Incluso dentro de las organizaciones de la economía popular nos falta saldar debates respecto de qué actividades económicas se jerarquizan y cuáles se subvaloran. Por ejemplo, seguimos sin llamar actividades productivas a las tareas de cuidados. Eso creo que se debe a una caracterización que trasladamos sin tiempo y espacio a la economía popular de la economía de mercado y me parece que tenemos que reformularlo porque cuando un jardín comunitario sostiene su tarea cotidianamente resuelve, produce, tiene una función para el conjunto de la sociedad y el conjunto de la sociedad no le tributa lo que efectivamente está produciendo todos los días. Tenemos que pensar en términos de generación de empleo a ese trabajo que solventa otra actividad económica.

-¿Cómo se construye la interlocución entre movimientos populares y Estado?

-Creo que en toda nuestra agenda se afirma cual es la importancia de este nuevo movimiento obrero, de estos trabajadores y trabajadores descamisados del siglo veintiuno. La interlocución con los movimientos populares es central para construir una Argentina de abajo hacia arriba y desde las periferias hacia el centro. Creo que es muy importante que el sistema político en su conjunto se dé cuenta. Nosotros tenemos clara convicción del rol que ocupamos y cómo cada vez tenemos que desplegar nuestra agenda en materia de trabajo, cuidados, salud, educación. Porque hemos construido experiencias en muchas dimensiones del Estado que tenemos que poner en valor y me parece que el sistema político debe darse cuenta y construir respuestas y acceso a derechos. En el mundo del trabajo el Estado norma a la mitad de la población. La política, en el marco de las reglas de la democracia liberal, tiene márgenes muy chicos para poder abrazar las necesidades del conjunto del pueblo que está todavía esperando soluciones y que no las está encontrando en la política. No hay recetas pragmáticas, son transformaciones de fondo a las cuales tenemos que apostar.

-¿Cuál es la agenda de la economía popular en torno a los cuidados y al feminismo?

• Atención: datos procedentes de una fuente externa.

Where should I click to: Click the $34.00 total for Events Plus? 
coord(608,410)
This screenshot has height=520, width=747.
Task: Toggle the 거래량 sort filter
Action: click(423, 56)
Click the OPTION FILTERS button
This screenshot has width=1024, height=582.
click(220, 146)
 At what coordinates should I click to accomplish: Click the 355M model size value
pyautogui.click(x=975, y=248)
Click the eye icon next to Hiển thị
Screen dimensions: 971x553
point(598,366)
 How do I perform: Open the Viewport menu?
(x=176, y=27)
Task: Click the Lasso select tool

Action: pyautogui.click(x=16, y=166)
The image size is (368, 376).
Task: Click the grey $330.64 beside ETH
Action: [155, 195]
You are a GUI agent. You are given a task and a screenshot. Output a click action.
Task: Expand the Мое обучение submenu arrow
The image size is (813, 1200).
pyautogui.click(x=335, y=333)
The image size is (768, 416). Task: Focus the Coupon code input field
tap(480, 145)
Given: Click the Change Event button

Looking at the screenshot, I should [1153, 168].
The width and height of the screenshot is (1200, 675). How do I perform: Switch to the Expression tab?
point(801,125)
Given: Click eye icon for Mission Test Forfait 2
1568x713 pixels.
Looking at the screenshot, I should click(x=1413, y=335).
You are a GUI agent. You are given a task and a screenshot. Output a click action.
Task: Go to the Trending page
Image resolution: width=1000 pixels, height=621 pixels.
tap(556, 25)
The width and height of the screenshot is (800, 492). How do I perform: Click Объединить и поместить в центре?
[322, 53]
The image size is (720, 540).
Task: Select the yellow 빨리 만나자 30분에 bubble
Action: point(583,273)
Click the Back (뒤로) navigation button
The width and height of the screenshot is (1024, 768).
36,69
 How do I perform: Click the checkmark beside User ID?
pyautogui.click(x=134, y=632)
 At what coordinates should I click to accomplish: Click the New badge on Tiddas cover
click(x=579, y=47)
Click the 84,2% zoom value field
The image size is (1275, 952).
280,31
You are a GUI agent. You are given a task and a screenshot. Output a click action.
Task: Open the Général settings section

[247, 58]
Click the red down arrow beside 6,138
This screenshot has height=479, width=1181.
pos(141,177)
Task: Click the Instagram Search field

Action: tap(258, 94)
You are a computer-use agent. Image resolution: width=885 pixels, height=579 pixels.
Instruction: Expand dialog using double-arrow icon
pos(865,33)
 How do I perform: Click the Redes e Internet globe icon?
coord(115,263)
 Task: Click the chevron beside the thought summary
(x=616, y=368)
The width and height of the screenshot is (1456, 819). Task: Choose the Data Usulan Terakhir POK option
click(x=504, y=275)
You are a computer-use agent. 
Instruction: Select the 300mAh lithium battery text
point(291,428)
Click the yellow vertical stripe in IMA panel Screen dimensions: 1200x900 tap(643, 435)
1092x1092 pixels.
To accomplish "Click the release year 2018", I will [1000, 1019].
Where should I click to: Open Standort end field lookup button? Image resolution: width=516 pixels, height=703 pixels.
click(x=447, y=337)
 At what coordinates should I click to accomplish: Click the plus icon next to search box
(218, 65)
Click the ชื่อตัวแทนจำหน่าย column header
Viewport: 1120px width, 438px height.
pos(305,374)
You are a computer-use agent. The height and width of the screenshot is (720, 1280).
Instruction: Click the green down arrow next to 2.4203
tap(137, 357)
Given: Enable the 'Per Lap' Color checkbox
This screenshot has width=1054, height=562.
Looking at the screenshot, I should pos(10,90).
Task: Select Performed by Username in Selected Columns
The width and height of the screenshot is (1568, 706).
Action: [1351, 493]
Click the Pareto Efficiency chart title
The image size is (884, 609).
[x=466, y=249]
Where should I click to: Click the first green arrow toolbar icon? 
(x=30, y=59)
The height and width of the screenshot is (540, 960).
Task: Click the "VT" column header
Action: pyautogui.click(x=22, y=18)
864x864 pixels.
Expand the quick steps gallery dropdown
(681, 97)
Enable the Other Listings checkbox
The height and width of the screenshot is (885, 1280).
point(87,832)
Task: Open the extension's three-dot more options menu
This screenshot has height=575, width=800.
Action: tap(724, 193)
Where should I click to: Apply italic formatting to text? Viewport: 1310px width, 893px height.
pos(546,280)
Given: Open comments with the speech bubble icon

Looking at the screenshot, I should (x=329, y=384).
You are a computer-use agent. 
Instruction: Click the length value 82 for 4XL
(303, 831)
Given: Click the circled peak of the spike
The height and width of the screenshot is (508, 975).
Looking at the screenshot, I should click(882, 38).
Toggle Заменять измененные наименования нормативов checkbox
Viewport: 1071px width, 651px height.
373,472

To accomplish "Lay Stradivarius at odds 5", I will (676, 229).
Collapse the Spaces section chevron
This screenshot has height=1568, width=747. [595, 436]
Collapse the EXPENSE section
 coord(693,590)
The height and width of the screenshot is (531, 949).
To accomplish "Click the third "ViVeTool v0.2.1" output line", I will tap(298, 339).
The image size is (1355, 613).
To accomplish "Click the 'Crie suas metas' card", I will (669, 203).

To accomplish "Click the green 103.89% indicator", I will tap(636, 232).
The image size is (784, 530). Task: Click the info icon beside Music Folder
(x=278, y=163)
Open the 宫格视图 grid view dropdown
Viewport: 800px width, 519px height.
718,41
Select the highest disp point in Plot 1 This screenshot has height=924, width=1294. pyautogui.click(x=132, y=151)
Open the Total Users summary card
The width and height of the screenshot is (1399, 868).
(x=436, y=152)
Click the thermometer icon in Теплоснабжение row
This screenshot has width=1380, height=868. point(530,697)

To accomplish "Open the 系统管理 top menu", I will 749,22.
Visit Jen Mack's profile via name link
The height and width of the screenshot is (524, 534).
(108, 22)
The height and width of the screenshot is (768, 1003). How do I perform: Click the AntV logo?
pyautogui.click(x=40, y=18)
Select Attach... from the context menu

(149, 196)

-Me parece importante dentro de la agenda de la economía popular poder lograr mayores grados de institucionalización por parte del Estado nacional. En términos de cuidados que las trabajadoras puedan acceder a derechos, que tengan reconocimiento económico. Nos debemos el debate de cómo se formaliza la agenda de cuidados dentro del movimiento feminista. Creo que los cuidados están esperando que el feminismo los tome con más fuerza. Cuando se dice que las mujeres construimos poder de otra manera, cuando hablamos del poder popular, es mucho más transformador pensar en la construcción de poder popular que aquel recorrido que se hace de manera individual o en clave patriarcal. Es muy importante poder pensar en un poder que se ejerza de manera feminista y popular. Es una deuda, vamos dando pequeños pasos, todavía tenemos mucho por escribir. Confío mucho en esa potencia.